Extract to read.
Understanding sortWith: Comparison-Based Sorting

The sortWith method takes a comparison function (A, A) => Boolean that returns true if the first element should come before the second. This provides complete control over comparison logic.

// Sort employees by salary descending
val salaryDesc = employees.sortWith(_.salary > _.salary)

// Sort by name length, then alphabetically for same length
val byNameLength = employees.sortWith { (e1, e2) =>
  if (e1.name.length != e2.name.length)
    e1.name.length < e2.name.length
  else
    e1.name < e2.name
}
// Result: Bob (3), Alice (5), Diana (5), Charlie (7)

The comparison function must be consistent and transitive. If f(a, b) returns true and f(b, c) returns true, then f(a, c) should also return true.

Complex Multi-Field Sorting with sortWith

When sorting logic becomes intricate, sortWith offers better readability than nested tuple orderings.

case class Transaction(
  date: java.time.LocalDate, 
  amount: Double, 
  category: String,
  priority: Int
)

val transactions = List(
  Transaction(java.time.LocalDate.of(2024, 1, 15), 100.0, "Food", 1),
  Transaction(java.time.LocalDate.of(2024, 1, 15), 200.0, "Food", 2),
  Transaction(java.time.LocalDate.of(2024, 1, 10), 150.0, "Transport", 1)
)

// Sort by: date desc, priority asc, amount desc
val complexSort = transactions.sortWith { (t1, t2) =>
  if (t1.date != t2.date)
    t1.date.isAfter(t2.date)
  else if (t1.priority != t2.priority)
    t1.priority < t2.priority
  else
    t1.amount > t2.amount
}

This approach scales better than tuple-based sorting and makes the sorting criteria explicit and maintainable.

Performance Considerations and Gotchas

Both methods use TimSort, which performs well on partially sorted data with O(n log n) worst-case complexity. However, there are important performance characteristics to understand.

// sortBy creates intermediate objects for extraction
val large = (1 to 1000000).map(i => Employee(s"Name$i", i, s"Dept${i % 10}"))

// This creates 1M tuples in memory
val sorted1 = large.sortBy(e => (e.department, e.salary))

// sortWith avoids intermediate allocations
val sorted2 = large.sortWith { (e1, e2) =>
  if (e1.department != e2.department)

Task objective.
Please copy the sortWith text again from "else if (t1.priority" to "characteristics to understand.", replacing "maintainable" with "easy to maintain".

Stored data.
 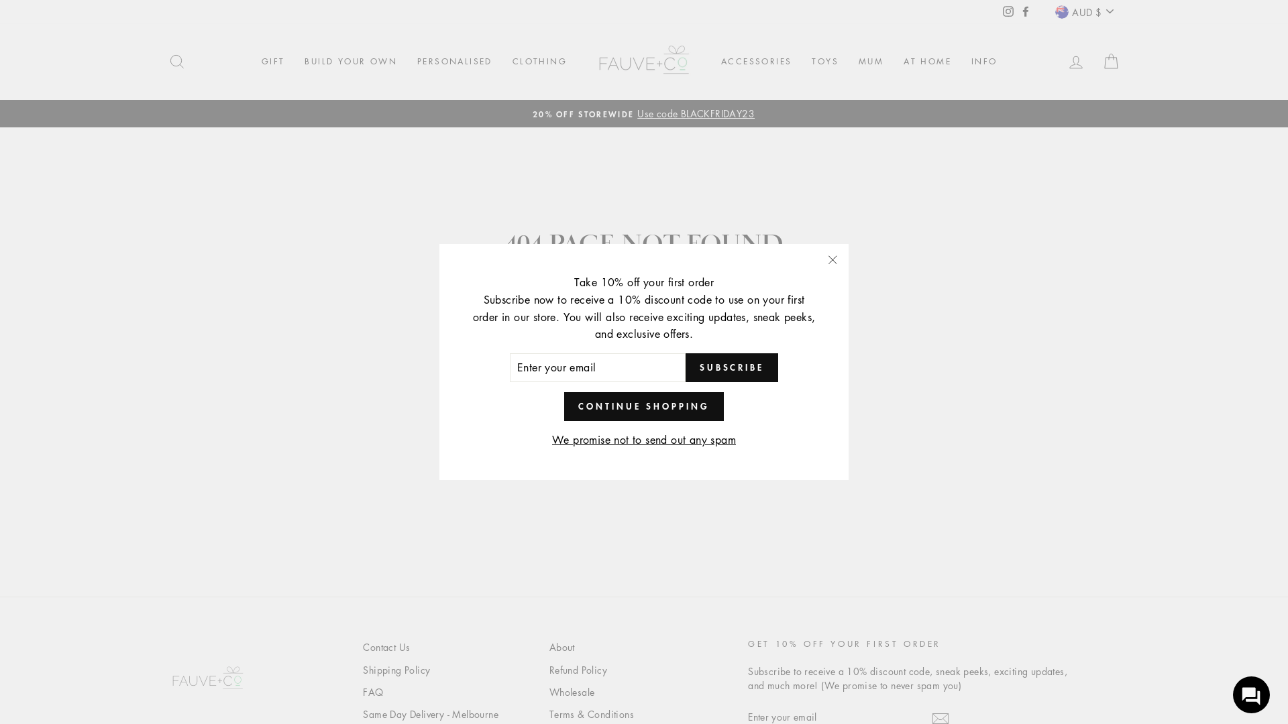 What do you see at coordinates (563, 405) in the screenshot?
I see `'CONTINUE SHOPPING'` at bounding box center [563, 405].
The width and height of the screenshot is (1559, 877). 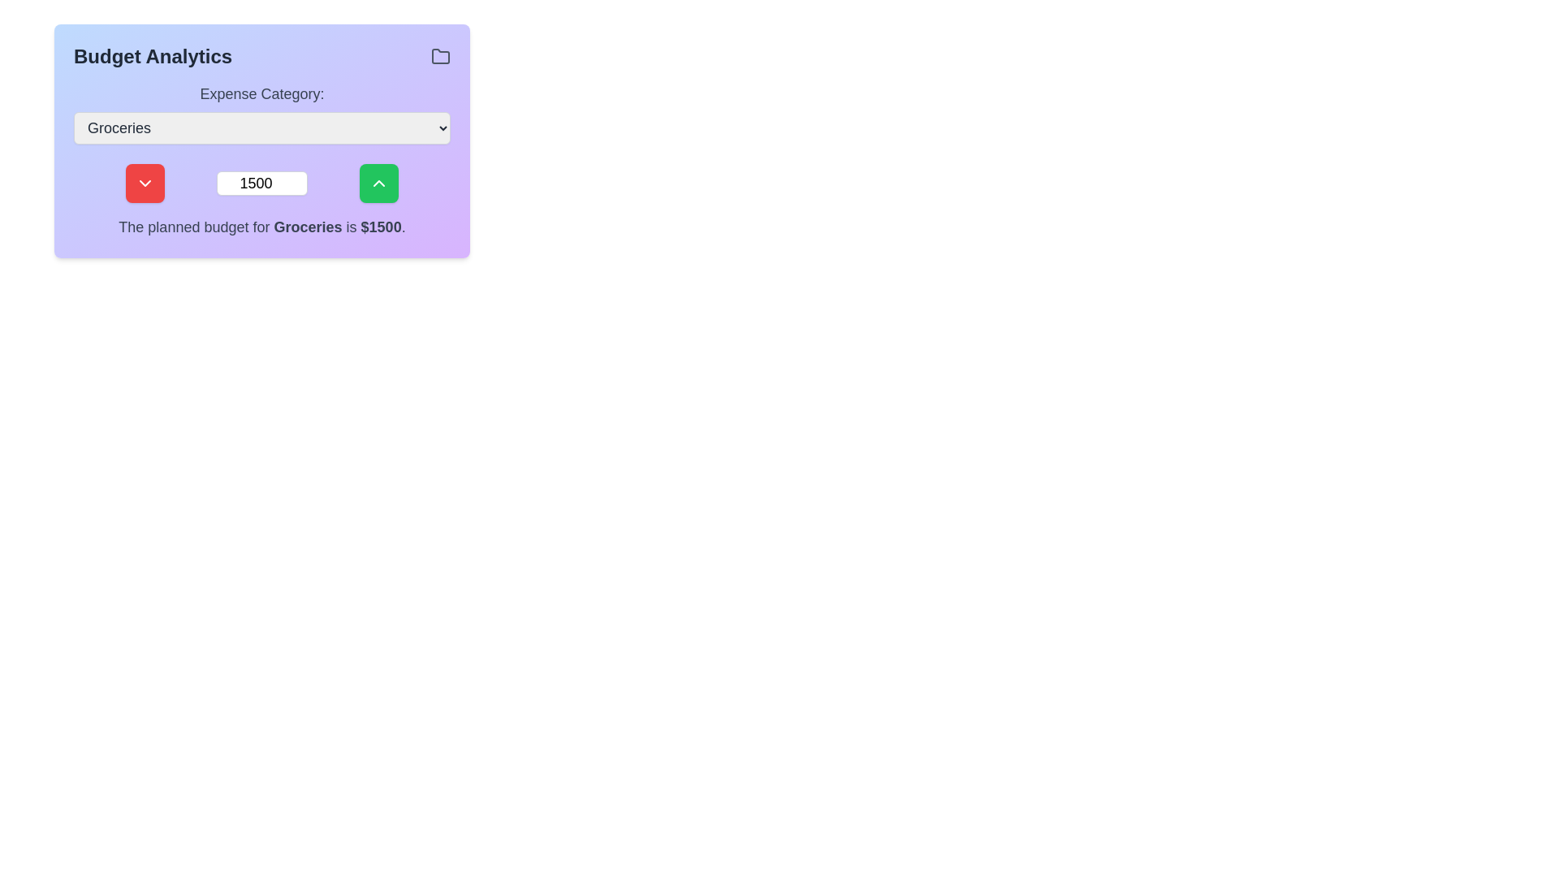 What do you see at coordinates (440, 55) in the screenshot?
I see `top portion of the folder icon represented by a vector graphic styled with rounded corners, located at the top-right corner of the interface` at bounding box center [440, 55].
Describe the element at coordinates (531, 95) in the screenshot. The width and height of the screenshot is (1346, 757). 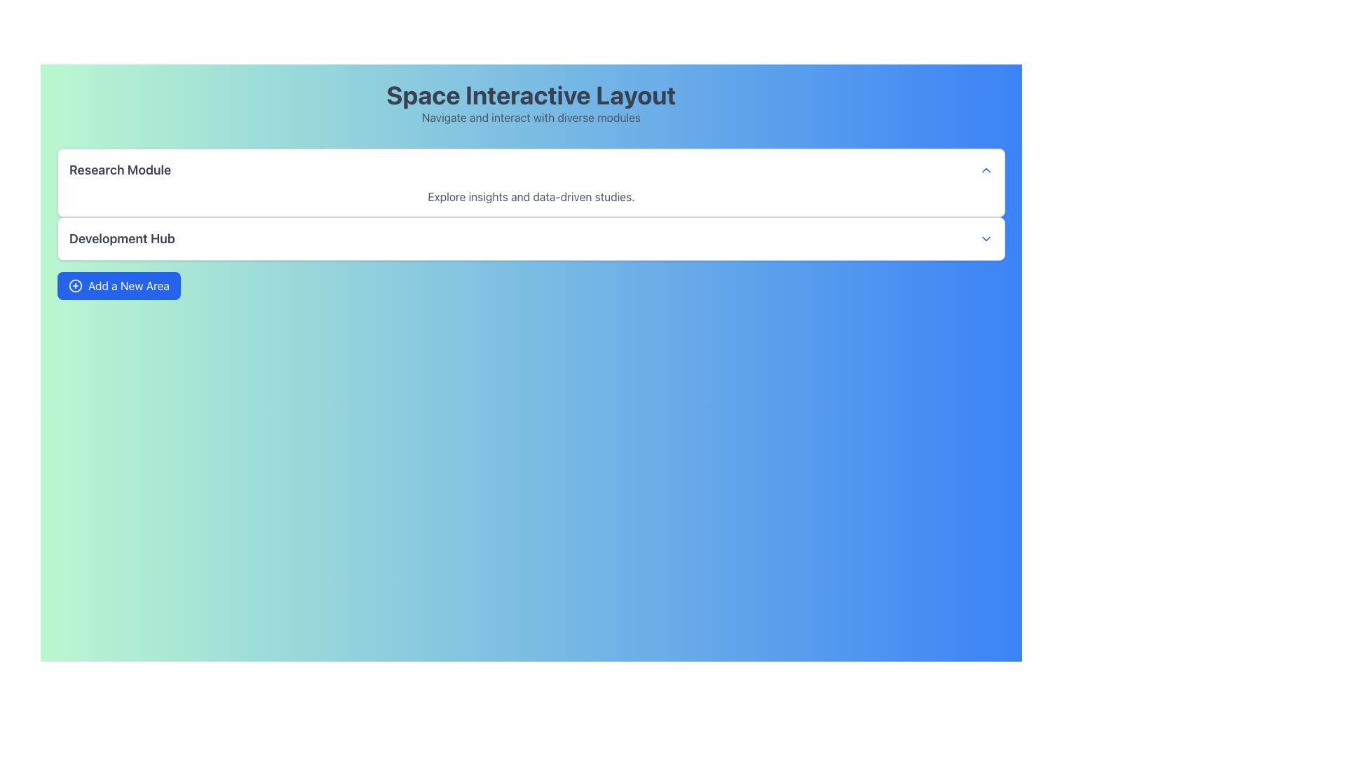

Solution.
else if (t1.priority != t2.priority)
    t1.priority < t2.priority
  else
    t1.amount > t2.amount
}

This approach scales better than tuple-based sorting and makes the sorting criteria explicit and easy to maintain.

Performance Considerations and Gotchas

Both methods use TimSort, which performs well on partially sorted data with O(n log n) worst-case complexity. However, there are important performance characteristics to understand.